Macte animo, generose puer, sic itur ad astra.

(Vir., Æn., IX, 641.)

Pendant ce temps-là ou joue les cinq Sens à l’Opéra, à la Comédie française, à l’italienne, et à la Foire[2], On ne saurait trop parler de ces messieurs-là, à qui vous avez plus d’obligation qu’un autre. Les miens sont plus faibles que jamais, et il ne me reste que du sentiment.

Vous savez que le parlement de Paris vient de finir sa comédie[3] et de reprendre ses séances. Voilà, mon cher ami, toutes les nouvelles des spectacles.

J’ai reçu, par la poste de Hollande, un exemplaire de la nouvelle édition de mes ouvrages ; il y a bien des fautes. Ces messieurs ont affecté surtout, quand ils ont vu deux leçons dans quelque passage, d’imprimer la plus dangereuse et la plus brûlable. J’empêcherai qu’il n’en entre en France, et je prierai Jore de mettre quelques cartons aux exemplaires qu’il a chez lui. Adieu. Formont ne m’écrit point. Je vous embrasse, et lui aussi, de tout mon cœur.

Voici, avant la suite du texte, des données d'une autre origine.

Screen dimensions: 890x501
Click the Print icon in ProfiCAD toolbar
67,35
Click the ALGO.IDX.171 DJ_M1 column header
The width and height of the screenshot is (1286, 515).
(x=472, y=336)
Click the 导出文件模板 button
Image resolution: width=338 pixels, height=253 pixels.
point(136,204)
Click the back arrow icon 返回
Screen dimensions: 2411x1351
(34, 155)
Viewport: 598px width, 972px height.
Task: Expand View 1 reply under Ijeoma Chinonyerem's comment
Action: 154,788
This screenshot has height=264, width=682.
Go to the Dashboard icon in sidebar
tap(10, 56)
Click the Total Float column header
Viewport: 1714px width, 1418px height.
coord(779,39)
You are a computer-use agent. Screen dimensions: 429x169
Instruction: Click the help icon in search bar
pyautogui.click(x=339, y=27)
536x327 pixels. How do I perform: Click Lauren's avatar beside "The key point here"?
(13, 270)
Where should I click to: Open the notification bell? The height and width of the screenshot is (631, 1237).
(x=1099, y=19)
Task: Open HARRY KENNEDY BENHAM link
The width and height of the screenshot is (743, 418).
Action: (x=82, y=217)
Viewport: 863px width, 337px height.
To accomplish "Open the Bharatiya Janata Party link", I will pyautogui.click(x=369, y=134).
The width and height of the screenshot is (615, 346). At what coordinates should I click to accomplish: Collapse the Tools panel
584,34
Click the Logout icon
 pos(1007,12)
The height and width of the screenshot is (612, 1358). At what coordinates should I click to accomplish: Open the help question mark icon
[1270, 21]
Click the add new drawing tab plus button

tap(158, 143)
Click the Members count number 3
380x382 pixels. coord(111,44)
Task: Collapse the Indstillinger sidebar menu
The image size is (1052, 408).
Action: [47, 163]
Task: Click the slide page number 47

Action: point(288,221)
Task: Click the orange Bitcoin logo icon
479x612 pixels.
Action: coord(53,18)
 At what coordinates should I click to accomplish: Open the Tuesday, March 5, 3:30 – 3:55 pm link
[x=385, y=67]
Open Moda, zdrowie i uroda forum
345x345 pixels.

  1. Elle était intitulée Sabinus ; Linant de l’acheva pas.
  2. Le Ballet des Sens, par Roi, musique de Mouret, fut joué à l’Opéra le 5 juin 1732 ; le Procès des Sens, par Fuzelier, comédie en un acte, fut joué au Théâtre-Français le 16 juin. L’Instinct et la Nature, prologue contenant une critique des pièces de Roi et de Fuzelier, fut joué sur le théâtre de la Foire le 28 juillet. Je ne sais quel est le titre de la pièce donnée aux Italiens, s’il y en eut ; à moins que Voltaire n’ait voulu parler des Serments indiscrets, de Marivaux, jouée le 8 juin. (B.)
  3. Voyez tome XVI, page 70.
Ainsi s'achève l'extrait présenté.